**What you need to do**:
In full and word for word, print the data below.

**Records for the task**:
-------

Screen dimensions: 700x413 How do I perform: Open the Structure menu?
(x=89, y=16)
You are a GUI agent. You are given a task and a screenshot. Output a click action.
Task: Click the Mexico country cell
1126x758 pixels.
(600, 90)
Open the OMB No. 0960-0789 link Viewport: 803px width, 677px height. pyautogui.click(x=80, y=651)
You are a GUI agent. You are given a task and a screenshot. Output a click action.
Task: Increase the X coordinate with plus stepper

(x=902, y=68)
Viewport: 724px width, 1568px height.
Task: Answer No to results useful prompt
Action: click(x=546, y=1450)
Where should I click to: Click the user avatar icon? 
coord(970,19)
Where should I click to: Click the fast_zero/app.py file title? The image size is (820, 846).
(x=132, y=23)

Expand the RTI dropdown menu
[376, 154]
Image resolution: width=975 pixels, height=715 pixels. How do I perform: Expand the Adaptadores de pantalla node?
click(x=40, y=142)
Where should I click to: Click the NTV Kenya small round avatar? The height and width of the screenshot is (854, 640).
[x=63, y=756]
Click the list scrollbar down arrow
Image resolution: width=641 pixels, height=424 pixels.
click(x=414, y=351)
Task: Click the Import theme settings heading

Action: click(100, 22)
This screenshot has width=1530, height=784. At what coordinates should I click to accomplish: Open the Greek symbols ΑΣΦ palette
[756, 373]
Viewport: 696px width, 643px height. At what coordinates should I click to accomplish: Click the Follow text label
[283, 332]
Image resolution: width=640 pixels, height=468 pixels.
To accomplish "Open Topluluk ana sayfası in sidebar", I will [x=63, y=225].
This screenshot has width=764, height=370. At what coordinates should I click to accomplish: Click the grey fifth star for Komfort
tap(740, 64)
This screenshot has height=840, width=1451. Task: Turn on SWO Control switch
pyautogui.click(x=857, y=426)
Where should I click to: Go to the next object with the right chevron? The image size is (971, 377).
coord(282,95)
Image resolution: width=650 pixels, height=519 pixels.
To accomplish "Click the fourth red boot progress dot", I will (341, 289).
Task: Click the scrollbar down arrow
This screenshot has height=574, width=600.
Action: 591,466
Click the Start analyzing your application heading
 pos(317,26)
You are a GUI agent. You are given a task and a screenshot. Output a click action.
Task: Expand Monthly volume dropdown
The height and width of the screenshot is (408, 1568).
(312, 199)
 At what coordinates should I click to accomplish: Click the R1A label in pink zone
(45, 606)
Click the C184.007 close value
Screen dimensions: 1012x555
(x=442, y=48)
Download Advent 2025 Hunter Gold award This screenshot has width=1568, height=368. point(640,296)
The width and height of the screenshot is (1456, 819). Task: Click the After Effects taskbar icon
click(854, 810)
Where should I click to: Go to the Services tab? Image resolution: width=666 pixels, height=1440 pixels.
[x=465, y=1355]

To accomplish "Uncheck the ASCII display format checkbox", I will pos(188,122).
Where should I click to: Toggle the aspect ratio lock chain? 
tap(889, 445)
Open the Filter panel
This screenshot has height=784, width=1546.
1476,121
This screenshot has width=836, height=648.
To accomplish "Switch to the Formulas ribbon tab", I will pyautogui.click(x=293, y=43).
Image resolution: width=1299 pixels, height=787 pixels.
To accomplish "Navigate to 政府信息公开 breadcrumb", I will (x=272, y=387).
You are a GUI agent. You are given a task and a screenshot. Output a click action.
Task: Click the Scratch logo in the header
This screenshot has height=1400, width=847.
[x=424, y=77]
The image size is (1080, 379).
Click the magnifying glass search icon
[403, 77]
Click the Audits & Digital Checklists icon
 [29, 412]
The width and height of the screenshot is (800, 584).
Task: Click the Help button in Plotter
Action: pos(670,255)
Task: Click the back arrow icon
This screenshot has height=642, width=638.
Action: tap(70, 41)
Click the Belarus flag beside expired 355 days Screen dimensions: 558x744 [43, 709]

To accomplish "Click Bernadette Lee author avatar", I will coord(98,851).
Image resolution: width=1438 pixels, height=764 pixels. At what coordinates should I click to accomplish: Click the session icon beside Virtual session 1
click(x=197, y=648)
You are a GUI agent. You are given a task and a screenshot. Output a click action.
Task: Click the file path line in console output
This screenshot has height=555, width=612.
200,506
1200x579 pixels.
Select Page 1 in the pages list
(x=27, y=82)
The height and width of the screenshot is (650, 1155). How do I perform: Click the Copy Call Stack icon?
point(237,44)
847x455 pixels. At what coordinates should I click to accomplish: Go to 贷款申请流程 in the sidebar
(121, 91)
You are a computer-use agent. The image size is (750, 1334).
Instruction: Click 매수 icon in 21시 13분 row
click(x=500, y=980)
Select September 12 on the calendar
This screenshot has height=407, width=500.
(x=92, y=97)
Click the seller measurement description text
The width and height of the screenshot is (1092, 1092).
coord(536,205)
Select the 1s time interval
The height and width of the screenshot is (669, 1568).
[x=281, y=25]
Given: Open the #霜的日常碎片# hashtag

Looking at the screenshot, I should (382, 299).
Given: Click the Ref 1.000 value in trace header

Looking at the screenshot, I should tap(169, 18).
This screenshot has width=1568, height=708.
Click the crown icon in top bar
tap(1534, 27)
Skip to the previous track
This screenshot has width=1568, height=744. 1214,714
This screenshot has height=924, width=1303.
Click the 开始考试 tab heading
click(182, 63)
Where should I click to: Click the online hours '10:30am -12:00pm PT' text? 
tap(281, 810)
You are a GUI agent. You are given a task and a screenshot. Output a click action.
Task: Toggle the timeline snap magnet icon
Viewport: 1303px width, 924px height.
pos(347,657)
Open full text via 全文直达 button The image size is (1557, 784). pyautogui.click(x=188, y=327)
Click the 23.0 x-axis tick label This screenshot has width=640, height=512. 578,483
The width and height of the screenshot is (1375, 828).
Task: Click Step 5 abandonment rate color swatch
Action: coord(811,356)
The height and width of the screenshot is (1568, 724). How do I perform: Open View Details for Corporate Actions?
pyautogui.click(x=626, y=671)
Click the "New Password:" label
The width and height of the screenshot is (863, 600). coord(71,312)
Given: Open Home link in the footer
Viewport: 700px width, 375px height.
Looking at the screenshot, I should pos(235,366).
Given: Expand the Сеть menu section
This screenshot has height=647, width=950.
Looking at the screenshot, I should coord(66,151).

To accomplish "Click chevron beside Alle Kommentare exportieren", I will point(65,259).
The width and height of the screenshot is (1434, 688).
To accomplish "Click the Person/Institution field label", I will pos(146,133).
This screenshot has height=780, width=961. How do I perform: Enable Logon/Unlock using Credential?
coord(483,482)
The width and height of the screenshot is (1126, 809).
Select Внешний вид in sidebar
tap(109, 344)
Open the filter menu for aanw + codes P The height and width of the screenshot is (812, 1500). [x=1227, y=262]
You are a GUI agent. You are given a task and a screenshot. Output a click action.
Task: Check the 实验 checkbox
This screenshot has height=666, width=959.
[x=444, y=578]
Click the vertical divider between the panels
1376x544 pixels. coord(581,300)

-------

**Reply**:
Screen dimensions: 700x413 How do I perform: Open the Structure menu?
(x=89, y=16)
You are a GUI agent. You are given a task and a screenshot. Output a click action.
Task: Click the Mexico country cell
1126x758 pixels.
(600, 90)
Open the OMB No. 0960-0789 link Viewport: 803px width, 677px height. pyautogui.click(x=80, y=651)
You are a GUI agent. You are given a task and a screenshot. Output a click action.
Task: Increase the X coordinate with plus stepper

(x=902, y=68)
Viewport: 724px width, 1568px height.
Task: Answer No to results useful prompt
Action: click(x=546, y=1450)
Where should I click to: Click the user avatar icon? 
coord(970,19)
Where should I click to: Click the fast_zero/app.py file title? The image size is (820, 846).
(x=132, y=23)

Expand the RTI dropdown menu
[376, 154]
Image resolution: width=975 pixels, height=715 pixels. How do I perform: Expand the Adaptadores de pantalla node?
click(x=40, y=142)
Where should I click to: Click the NTV Kenya small round avatar? The height and width of the screenshot is (854, 640).
[x=63, y=756]
Click the list scrollbar down arrow
Image resolution: width=641 pixels, height=424 pixels.
click(x=414, y=351)
Task: Click the Import theme settings heading

Action: click(100, 22)
This screenshot has width=1530, height=784. At what coordinates should I click to accomplish: Open the Greek symbols ΑΣΦ palette
[756, 373]
Viewport: 696px width, 643px height. At what coordinates should I click to accomplish: Click the Follow text label
[283, 332]
Image resolution: width=640 pixels, height=468 pixels.
To accomplish "Open Topluluk ana sayfası in sidebar", I will [x=63, y=225].
This screenshot has width=764, height=370. At what coordinates should I click to accomplish: Click the grey fifth star for Komfort
tap(740, 64)
This screenshot has height=840, width=1451. Task: Turn on SWO Control switch
pyautogui.click(x=857, y=426)
Where should I click to: Go to the next object with the right chevron? The image size is (971, 377).
coord(282,95)
Image resolution: width=650 pixels, height=519 pixels.
To accomplish "Click the fourth red boot progress dot", I will (341, 289).
Task: Click the scrollbar down arrow
This screenshot has height=574, width=600.
Action: 591,466
Click the Start analyzing your application heading
 pos(317,26)
You are a GUI agent. You are given a task and a screenshot. Output a click action.
Task: Expand Monthly volume dropdown
The height and width of the screenshot is (408, 1568).
(312, 199)
 At what coordinates should I click to accomplish: Click the R1A label in pink zone
(45, 606)
Click the C184.007 close value
Screen dimensions: 1012x555
(x=442, y=48)
Download Advent 2025 Hunter Gold award This screenshot has width=1568, height=368. point(640,296)
The width and height of the screenshot is (1456, 819). Task: Click the After Effects taskbar icon
click(854, 810)
Where should I click to: Go to the Services tab? Image resolution: width=666 pixels, height=1440 pixels.
[x=465, y=1355]

To accomplish "Uncheck the ASCII display format checkbox", I will pos(188,122).
Where should I click to: Toggle the aspect ratio lock chain? 
tap(889, 445)
Open the Filter panel
This screenshot has height=784, width=1546.
1476,121
This screenshot has width=836, height=648.
To accomplish "Switch to the Formulas ribbon tab", I will pyautogui.click(x=293, y=43).
Image resolution: width=1299 pixels, height=787 pixels.
To accomplish "Navigate to 政府信息公开 breadcrumb", I will (x=272, y=387).
You are a GUI agent. You are given a task and a screenshot. Output a click action.
Task: Click the Scratch logo in the header
This screenshot has height=1400, width=847.
[x=424, y=77]
The image size is (1080, 379).
Click the magnifying glass search icon
[403, 77]
Click the Audits & Digital Checklists icon
 [29, 412]
The width and height of the screenshot is (800, 584).
Task: Click the Help button in Plotter
Action: pos(670,255)
Task: Click the back arrow icon
This screenshot has height=642, width=638.
Action: tap(70, 41)
Click the Belarus flag beside expired 355 days Screen dimensions: 558x744 [43, 709]

To accomplish "Click Bernadette Lee author avatar", I will coord(98,851).
Image resolution: width=1438 pixels, height=764 pixels. At what coordinates should I click to accomplish: Click the session icon beside Virtual session 1
click(x=197, y=648)
You are a GUI agent. You are given a task and a screenshot. Output a click action.
Task: Click the file path line in console output
This screenshot has height=555, width=612.
200,506
1200x579 pixels.
Select Page 1 in the pages list
(x=27, y=82)
The height and width of the screenshot is (650, 1155). How do I perform: Click the Copy Call Stack icon?
point(237,44)
847x455 pixels. At what coordinates should I click to accomplish: Go to 贷款申请流程 in the sidebar
(121, 91)
You are a computer-use agent. The image size is (750, 1334).
Instruction: Click 매수 icon in 21시 13분 row
click(x=500, y=980)
Select September 12 on the calendar
This screenshot has height=407, width=500.
(x=92, y=97)
Click the seller measurement description text
The width and height of the screenshot is (1092, 1092).
coord(536,205)
Select the 1s time interval
The height and width of the screenshot is (669, 1568).
[x=281, y=25]
Given: Open the #霜的日常碎片# hashtag

Looking at the screenshot, I should (382, 299).
Given: Click the Ref 1.000 value in trace header

Looking at the screenshot, I should tap(169, 18).
This screenshot has width=1568, height=708.
Click the crown icon in top bar
tap(1534, 27)
Skip to the previous track
This screenshot has width=1568, height=744. 1214,714
This screenshot has height=924, width=1303.
Click the 开始考试 tab heading
click(182, 63)
Where should I click to: Click the online hours '10:30am -12:00pm PT' text? 
tap(281, 810)
You are a GUI agent. You are given a task and a screenshot. Output a click action.
Task: Toggle the timeline snap magnet icon
Viewport: 1303px width, 924px height.
pos(347,657)
Open full text via 全文直达 button The image size is (1557, 784). pyautogui.click(x=188, y=327)
Click the 23.0 x-axis tick label This screenshot has width=640, height=512. 578,483
The width and height of the screenshot is (1375, 828).
Task: Click Step 5 abandonment rate color swatch
Action: coord(811,356)
The height and width of the screenshot is (1568, 724). How do I perform: Open View Details for Corporate Actions?
pyautogui.click(x=626, y=671)
Click the "New Password:" label
The width and height of the screenshot is (863, 600). coord(71,312)
Given: Open Home link in the footer
Viewport: 700px width, 375px height.
Looking at the screenshot, I should pos(235,366).
Given: Expand the Сеть menu section
This screenshot has height=647, width=950.
Looking at the screenshot, I should coord(66,151).

To accomplish "Click chevron beside Alle Kommentare exportieren", I will point(65,259).
The width and height of the screenshot is (1434, 688).
To accomplish "Click the Person/Institution field label", I will pos(146,133).
This screenshot has height=780, width=961. How do I perform: Enable Logon/Unlock using Credential?
coord(483,482)
The width and height of the screenshot is (1126, 809).
Select Внешний вид in sidebar
tap(109, 344)
Open the filter menu for aanw + codes P The height and width of the screenshot is (812, 1500). [x=1227, y=262]
You are a GUI agent. You are given a task and a screenshot. Output a click action.
Task: Check the 实验 checkbox
This screenshot has height=666, width=959.
[x=444, y=578]
Click the vertical divider between the panels
1376x544 pixels. coord(581,300)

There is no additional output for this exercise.